Today is my brothers birthday, he would have been twenty five. It has been nine years since he died, but sometimes the pain feels as raw as it did the day that it happened. Although time helps heal, there is nothing that can ever take it away. In a matter of two days my brother went from being a healthy teenage boy, to brain-dead. Meningitis killed my brother and by the time we knew what was happening, there was nothing we could do about it.

Occasionally, I think about those two days. The day everything happened, and the day nothing happened. They play out in my memories like flashbacks from a movie.

I was a few months shy of seventeen and had started my first summer job. My mother called me while I was driving home and told me that Drew was sick and asked me to pick him up some 7up. When I got home my brother was laying in my mother’s recliner, covered with blankets and moaning of a headache. I gave him some medicine and put some frozen peas on the back of his neck, but something seemed off, which is something that still haunts me to this day.

I called my parents and told them that they should come home and take him to the doctor, and that is what they did.

The next thing I remember is waking up to yelling. I was confused. I ran to my parent’s bedroom and found them trying to wake up my brother. I didn’t know what they wanted or needed me to do, but I made the decision to call 9-1-1. My body and voice shook, and in the middle of giving the operator our information, my dad yelled for me to help. My dad wanted help moving Drew from their bedroom to our front room. Drew started having seizures. I will spare the details, the ones that play on re-run in my mind, they hurt too bad. I had never witnessed a seizure before. I dropped his feet in panic and instantly started crying. For a long time I carried guilt for that, it took a while for me to share that with anybody.

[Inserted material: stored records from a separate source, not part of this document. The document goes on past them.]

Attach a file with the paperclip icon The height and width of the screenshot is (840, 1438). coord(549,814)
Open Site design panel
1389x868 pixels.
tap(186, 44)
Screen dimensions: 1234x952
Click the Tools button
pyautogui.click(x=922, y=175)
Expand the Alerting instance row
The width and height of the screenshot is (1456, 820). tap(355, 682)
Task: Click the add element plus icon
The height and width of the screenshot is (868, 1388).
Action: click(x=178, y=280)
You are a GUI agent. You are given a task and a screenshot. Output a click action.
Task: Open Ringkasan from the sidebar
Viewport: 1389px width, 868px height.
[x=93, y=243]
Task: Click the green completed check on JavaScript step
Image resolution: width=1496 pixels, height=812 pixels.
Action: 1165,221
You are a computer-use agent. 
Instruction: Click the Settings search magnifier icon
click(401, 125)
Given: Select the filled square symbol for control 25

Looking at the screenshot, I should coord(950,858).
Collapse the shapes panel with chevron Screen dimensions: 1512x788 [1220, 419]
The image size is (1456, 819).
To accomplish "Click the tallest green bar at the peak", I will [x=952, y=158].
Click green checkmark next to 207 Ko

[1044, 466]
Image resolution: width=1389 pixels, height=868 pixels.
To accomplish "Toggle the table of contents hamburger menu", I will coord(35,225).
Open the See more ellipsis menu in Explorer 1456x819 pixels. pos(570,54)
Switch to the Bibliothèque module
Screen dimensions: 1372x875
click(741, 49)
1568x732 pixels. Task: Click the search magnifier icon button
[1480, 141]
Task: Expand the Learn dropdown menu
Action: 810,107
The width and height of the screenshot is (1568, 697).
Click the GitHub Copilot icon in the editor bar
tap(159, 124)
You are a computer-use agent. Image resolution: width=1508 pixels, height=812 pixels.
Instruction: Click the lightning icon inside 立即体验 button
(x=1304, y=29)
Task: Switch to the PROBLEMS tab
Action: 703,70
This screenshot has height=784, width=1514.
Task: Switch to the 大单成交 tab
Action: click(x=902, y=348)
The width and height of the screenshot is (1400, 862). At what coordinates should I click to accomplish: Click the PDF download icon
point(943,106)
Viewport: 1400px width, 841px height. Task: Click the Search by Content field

Following the ambulance to the hospital was the longest ten minute drive of my life. So many questions, and no answers.

I don’t remember a lot between arriving at the hospital that day and being woken up the following morning.

My grandma came to stay with my sister and I while my parents stayed with my brother in the ICU. Sometime early in the morning my parents called and said that we needed to come to the hospital because they did not think he would make it. Wouldn’t make it? He was just fine. He just had the flu. They took him to the DOCTOR and the DOCTOR sent him home; and hours later, he isn’t going to make it?

I remember sitting in the hospital that day. It all seemed surreal, like it literally could not be happening. Not to him and not to us.

The moment that we found out that he was dead, was a moment that I wish I could forget.  We were all in a small room, grandparents, aunts and uncles, and my brother and sister. My mother walked into the room with two doctors by her side. My eyes were fixed on her and my chest was so heavy that I could not breathe. Tears filled her eyes and her voice shook as she told us. I have never felt such pain before, I fell to my knees and started crying. Life was so unfair.

My parents made the decision to donate his organs and as a result Drew was kept on life support even though he was brain-dead. His chest was still moving up and down and he looked like was merely sleeping. I held on to him and wept, I kissed his hand and cheek, and said goodbye. That was the last time that I ever saw him.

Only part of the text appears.